Архитектура брандмауэр систем
Алгоритм работы фаервола (firewall)
Понятие межсетевого экрана (МСЭ)
МСЭ – программное или программно-аппаратное устройство, предназначенное для контроля сетевого трафика (МСЭ=брандмауэр=фаервол)
МСЭ является основным инструментом системного администрирования для защиты сети или отдельных её узлов от атак злоумышленников.
Принцип работы МСЭ основывается на фильтрации сетевых пакетов по определенным параметрам.
Политика МСЭ. Принципы.
Пропускать все, кроме запрещенного.
Не пропускать ничего, кроме разрешенного.
Под защищенной сетью понимается та сеть, защиту которой проводит собственный администратор (т.е. мы)
Структура брандмауэр системы
Значения модулей:
Приемный модуль – предназначен для приема и ретрансляции пакетов.
Дифференцирующий модуль – предназначен для дифференциации пакета и выделения его параметров.
Аналитический модуль – в соответствии с настройками в БД пользователей, правил, настроек проверят параметры пакета и результаты проверки передает в модуль принятия решений.

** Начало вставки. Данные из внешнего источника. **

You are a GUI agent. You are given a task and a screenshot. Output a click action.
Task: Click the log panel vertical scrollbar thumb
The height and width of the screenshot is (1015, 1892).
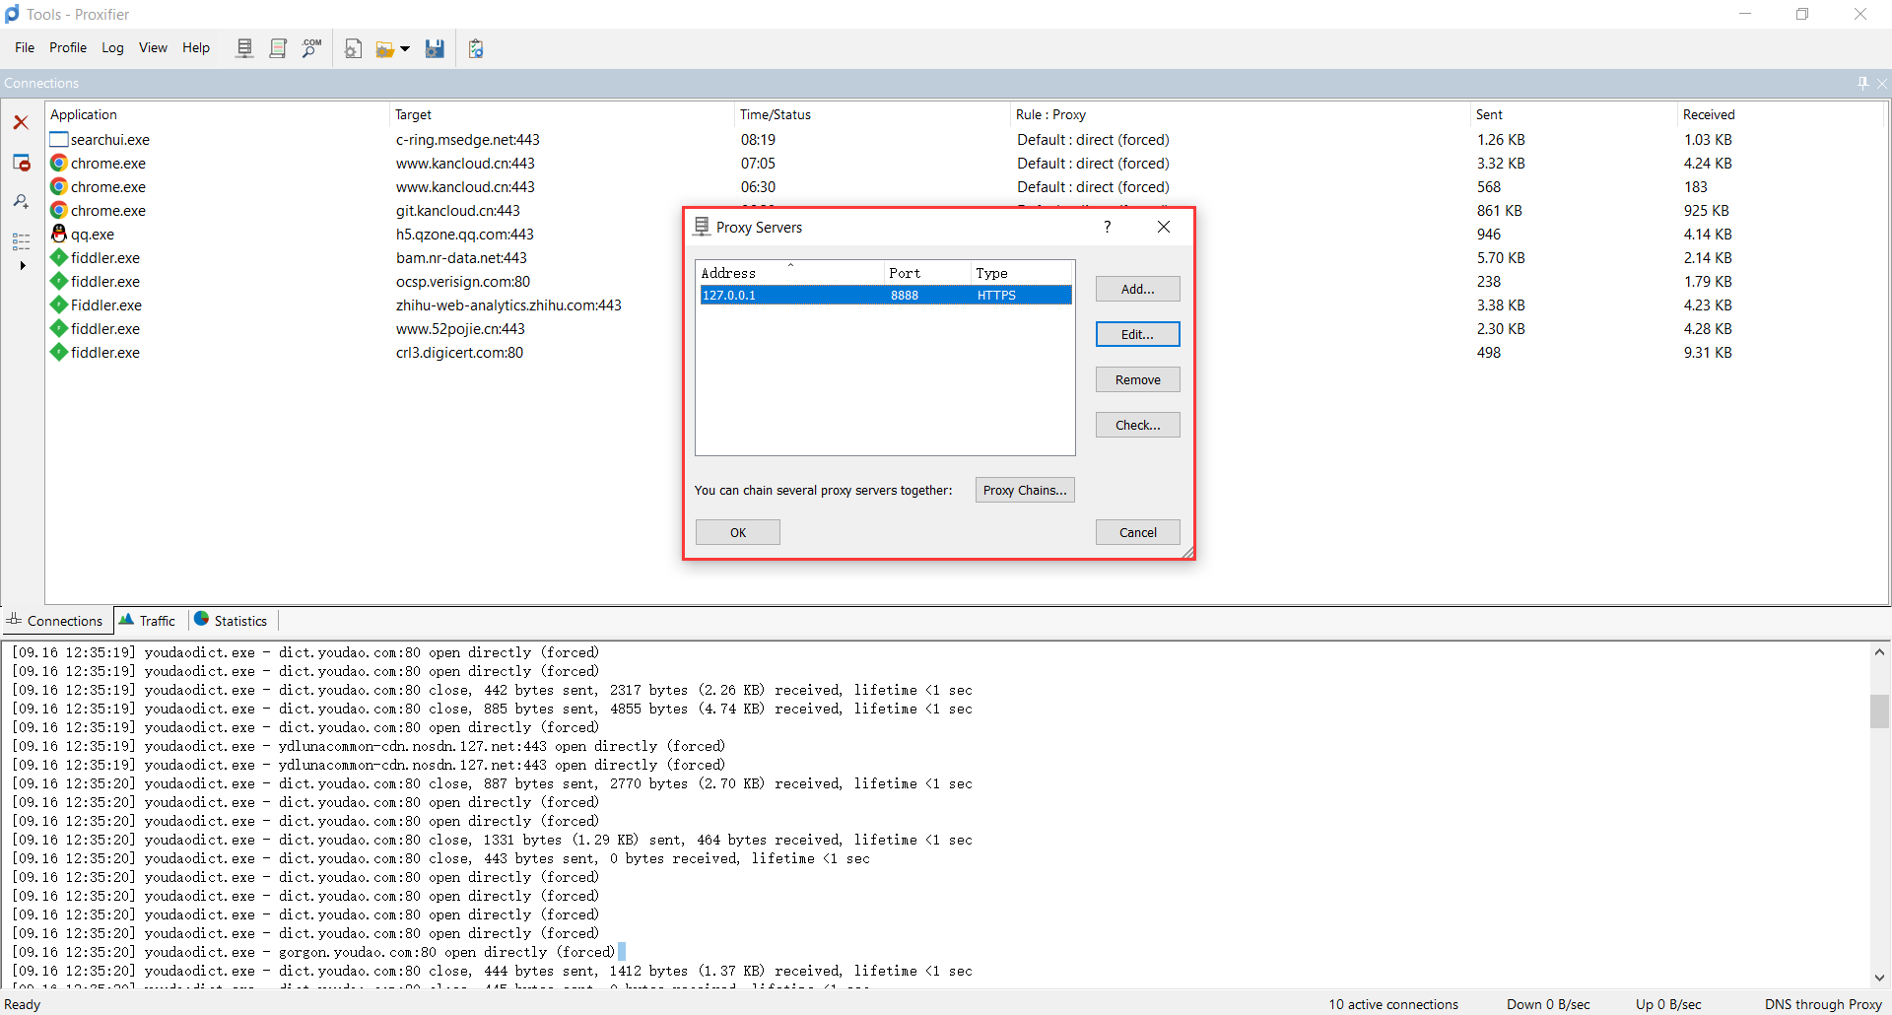(x=1879, y=711)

Модуль принятия решений – принимает решение о фильтрации или ретрансляции пакета.
Модуль аутентификации – по данным БД пользователей производится аутентификация пользователей.
Интерфейс системного администратора – предназначен для обеспечения диалога между администратором и брандмауэр системой.
Виды брандмауэр системы:
Программно-аппаратные - более надежные, быстрые, но и более дорогие.
Программные – менее надежные и быстрые, но значительно более дешевые.
Сетевые (на всю сеть)
Персональные (на 1 компьютер)
Уровни ISO/OSI на которых работает МСЭ:
Второй (канальный)
Третий (сетевой)
Четвертый (транспортный)
Шестой (прикладной)
Активные элементы межсетевого экрана
На современном этапе развития информационных технологий МСЭ выполняются в виде комплексных решений и включают в себя множество различных информационных технологий.
С другой стороны, можно сказать, что МСЭ сами входят в состав другого программного обеспечения.
Т.о., под фаерволом можно понимать совокупность технологий, которые называются активными элементами брандмауэр системы.
Состав элементов:
Сетевой фильтр
NAT
Шлюз прикладного уровня
Сетевой фильтр
Работа сетевого фильтра основана на проверке полей заголовков сетевых пакетов.
Системный администратор при настройке сетевого фильтра задает в нем значения параметров полей, по которым впоследствии ведется проверка.
На третьем уровне основными параметрами являются ip-адрес отправителя и ip-адрес получателя.
Существуют сетевые фильтры, способные поддерживать несколько конфигураций.
Существуют интеллектуальные сетевые фильтры. Как правило, они переходят от одной к другой конфигурации в зависимости от условий работы сети. Иногда могут добавлять фильтры.
На втором уровне, как правило, действуют только программно-аппаратные сетевые фильтры. Заголовками пакетов занимается сетевой фильтр.